Loving, Disjointed Stepping Stones
- aptitudeforemptine
- Mar 16, 2022
- 2 min read
Traditional religious thinking sees modernity as an error, with modernity’s (and postmodernity’s) error being the rejection of one’s place in what is an ancient and inscrutable social order that is set down by divine imposition and policed in various forms by societies along the way. Their corrective to this situation is to disinfect modernity by purging it in whatever means it can of its modern, polluted errors, both intellectually and in terms of its behaviour.
But there has always been more at stake for people who are sensitive to the genuine interaction of God in the world than in conforming to roles...where there is no separation between the spiritual and the physical.
Certainly there is more at stake than claiming human dignity or calculating the rights of conscience in and of themselves, which is the over worn core of liberal thought itself beginning as early as the nineteenth century. And it is of course very predictable that the next step, i.e. postmoderism, would be to run off and try to totally disconnect oneself from society itself, which would only be possible if one were to actually be able to do so. But this is of course a myth, made possible only by the social superstructure already in place.

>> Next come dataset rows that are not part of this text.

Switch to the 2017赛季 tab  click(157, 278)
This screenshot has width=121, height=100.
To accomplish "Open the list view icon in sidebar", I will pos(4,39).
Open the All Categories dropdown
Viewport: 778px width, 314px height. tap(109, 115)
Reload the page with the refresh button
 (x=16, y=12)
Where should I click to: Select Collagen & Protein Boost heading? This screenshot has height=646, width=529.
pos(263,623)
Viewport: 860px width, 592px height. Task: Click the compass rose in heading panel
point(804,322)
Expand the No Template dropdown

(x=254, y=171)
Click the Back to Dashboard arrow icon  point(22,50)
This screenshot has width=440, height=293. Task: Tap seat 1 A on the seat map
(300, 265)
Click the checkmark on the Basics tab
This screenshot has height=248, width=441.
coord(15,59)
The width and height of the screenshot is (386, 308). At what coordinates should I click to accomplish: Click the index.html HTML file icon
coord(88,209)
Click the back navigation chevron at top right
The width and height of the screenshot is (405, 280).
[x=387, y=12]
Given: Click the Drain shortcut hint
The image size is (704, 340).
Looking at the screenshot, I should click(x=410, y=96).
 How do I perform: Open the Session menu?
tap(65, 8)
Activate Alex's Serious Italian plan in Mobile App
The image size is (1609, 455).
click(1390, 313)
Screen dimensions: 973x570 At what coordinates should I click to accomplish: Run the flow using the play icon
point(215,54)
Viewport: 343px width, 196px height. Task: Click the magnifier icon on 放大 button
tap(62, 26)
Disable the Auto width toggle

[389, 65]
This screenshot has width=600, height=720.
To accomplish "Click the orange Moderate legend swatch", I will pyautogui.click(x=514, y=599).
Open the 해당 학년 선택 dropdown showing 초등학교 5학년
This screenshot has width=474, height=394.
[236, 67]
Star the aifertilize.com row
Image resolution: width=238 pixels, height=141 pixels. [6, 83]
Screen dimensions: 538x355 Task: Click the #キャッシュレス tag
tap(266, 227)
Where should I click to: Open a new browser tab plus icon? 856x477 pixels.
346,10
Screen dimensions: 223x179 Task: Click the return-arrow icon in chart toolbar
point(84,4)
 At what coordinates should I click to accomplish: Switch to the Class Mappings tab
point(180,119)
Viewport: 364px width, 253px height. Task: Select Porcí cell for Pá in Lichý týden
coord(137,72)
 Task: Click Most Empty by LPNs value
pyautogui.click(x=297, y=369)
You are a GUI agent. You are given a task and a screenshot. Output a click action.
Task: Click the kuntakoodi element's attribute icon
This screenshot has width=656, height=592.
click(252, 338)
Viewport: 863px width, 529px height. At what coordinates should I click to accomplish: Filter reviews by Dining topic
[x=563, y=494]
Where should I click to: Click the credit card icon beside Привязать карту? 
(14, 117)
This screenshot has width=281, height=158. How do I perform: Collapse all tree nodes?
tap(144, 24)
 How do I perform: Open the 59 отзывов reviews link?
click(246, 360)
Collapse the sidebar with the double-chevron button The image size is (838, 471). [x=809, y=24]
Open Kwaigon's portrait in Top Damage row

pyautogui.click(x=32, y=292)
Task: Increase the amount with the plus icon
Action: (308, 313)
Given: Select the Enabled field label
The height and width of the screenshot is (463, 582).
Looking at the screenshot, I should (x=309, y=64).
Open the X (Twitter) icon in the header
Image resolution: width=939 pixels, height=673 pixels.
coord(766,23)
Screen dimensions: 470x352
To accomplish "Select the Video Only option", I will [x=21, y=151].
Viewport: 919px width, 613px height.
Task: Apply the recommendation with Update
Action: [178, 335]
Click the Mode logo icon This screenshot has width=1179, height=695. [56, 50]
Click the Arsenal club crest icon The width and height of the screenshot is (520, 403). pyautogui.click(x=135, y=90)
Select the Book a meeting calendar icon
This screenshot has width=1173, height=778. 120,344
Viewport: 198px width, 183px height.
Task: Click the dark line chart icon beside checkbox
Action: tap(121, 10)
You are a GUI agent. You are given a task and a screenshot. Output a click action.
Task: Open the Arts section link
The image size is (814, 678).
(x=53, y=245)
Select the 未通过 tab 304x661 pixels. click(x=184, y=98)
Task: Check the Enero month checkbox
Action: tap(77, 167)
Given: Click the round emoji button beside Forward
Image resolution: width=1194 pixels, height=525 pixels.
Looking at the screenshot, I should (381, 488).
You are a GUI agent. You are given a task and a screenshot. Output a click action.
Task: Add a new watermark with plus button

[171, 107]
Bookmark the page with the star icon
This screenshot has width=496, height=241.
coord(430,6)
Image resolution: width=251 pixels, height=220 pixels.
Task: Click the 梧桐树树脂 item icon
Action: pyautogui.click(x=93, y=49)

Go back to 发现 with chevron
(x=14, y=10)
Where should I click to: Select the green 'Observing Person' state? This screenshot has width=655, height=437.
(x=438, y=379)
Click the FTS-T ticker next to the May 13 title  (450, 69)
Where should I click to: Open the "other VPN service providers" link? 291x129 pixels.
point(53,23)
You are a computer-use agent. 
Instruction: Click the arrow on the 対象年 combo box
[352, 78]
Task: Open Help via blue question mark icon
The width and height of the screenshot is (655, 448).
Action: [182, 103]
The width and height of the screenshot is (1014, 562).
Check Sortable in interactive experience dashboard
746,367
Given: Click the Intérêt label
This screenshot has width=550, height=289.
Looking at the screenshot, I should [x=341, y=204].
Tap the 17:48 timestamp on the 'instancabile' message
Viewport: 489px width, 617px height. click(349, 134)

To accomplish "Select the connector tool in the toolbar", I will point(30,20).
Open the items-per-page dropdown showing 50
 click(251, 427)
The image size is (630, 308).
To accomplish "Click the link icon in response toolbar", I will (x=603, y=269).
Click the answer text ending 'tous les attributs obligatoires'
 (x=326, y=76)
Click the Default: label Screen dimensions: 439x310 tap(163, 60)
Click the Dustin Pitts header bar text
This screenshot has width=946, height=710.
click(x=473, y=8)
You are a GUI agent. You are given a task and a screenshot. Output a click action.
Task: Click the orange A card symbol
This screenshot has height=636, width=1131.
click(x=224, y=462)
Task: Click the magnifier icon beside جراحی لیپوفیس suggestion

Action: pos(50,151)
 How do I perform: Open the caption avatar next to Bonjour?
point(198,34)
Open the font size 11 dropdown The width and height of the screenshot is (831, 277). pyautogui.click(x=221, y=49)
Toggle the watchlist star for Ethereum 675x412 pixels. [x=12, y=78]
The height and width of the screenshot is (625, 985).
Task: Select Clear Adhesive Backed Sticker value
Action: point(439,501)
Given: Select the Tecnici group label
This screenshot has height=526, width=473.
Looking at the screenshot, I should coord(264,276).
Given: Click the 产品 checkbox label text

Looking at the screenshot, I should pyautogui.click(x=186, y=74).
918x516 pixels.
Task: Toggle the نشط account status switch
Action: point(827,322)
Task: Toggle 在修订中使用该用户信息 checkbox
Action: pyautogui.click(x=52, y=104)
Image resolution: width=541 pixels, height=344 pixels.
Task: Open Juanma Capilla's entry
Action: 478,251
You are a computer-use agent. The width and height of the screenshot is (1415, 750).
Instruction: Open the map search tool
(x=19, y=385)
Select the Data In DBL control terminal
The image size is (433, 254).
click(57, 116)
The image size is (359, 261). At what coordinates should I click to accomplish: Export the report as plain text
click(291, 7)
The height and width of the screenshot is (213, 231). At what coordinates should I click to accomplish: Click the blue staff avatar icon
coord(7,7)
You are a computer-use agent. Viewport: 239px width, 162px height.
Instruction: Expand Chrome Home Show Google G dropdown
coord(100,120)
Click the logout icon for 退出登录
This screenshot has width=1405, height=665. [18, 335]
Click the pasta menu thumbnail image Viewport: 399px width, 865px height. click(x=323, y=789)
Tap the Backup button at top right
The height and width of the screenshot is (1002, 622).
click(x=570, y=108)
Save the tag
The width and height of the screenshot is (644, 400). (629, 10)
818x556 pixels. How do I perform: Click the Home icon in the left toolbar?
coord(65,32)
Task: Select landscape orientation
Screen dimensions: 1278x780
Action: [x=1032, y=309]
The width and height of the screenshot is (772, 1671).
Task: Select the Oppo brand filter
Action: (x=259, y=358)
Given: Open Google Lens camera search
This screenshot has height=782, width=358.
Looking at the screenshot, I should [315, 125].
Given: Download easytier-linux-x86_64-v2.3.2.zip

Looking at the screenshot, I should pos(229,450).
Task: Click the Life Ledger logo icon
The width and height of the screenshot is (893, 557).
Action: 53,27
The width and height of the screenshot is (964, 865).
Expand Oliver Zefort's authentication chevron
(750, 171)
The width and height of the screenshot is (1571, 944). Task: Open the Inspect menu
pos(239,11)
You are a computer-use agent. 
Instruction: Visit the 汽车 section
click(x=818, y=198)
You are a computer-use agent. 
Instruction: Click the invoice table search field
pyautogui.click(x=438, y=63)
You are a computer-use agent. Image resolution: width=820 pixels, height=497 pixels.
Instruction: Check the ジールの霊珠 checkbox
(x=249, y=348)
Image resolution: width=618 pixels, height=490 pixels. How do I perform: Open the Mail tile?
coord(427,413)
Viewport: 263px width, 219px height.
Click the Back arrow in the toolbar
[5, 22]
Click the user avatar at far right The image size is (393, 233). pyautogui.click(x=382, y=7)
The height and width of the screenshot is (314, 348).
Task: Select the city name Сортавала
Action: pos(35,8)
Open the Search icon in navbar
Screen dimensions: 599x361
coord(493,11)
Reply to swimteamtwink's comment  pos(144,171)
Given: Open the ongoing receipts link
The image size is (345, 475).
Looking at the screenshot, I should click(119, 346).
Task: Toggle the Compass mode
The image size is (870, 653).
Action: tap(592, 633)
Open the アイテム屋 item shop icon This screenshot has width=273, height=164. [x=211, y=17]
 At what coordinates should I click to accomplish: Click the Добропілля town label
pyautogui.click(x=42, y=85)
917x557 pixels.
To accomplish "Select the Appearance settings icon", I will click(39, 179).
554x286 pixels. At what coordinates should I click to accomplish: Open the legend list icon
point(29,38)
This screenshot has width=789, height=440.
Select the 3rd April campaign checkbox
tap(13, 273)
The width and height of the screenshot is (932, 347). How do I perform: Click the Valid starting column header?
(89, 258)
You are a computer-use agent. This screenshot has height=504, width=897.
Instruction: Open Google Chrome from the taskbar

Contemplative experience, rooted in the thread of individuals over millennia, has been nothing more than loving, disjointed stepping stones spread sometimes far and sometimes narrow across a river. These can be adequately described in neither traditional nor modernist terms. And in reality there is no need to do so. What purpose would that serve? And yet churches of all stripes either accept contemplative experience or reject it based upon these inane standards of traditional and modern and postmodern. Contemplatives, on the other hand, are called to be generous to all of the people who are so-convinced that they need to conform to one or the other of these identities. Why? Simply for the sake of what it means to simply and truly be open to the presence of Christ in the world, no more, but no less.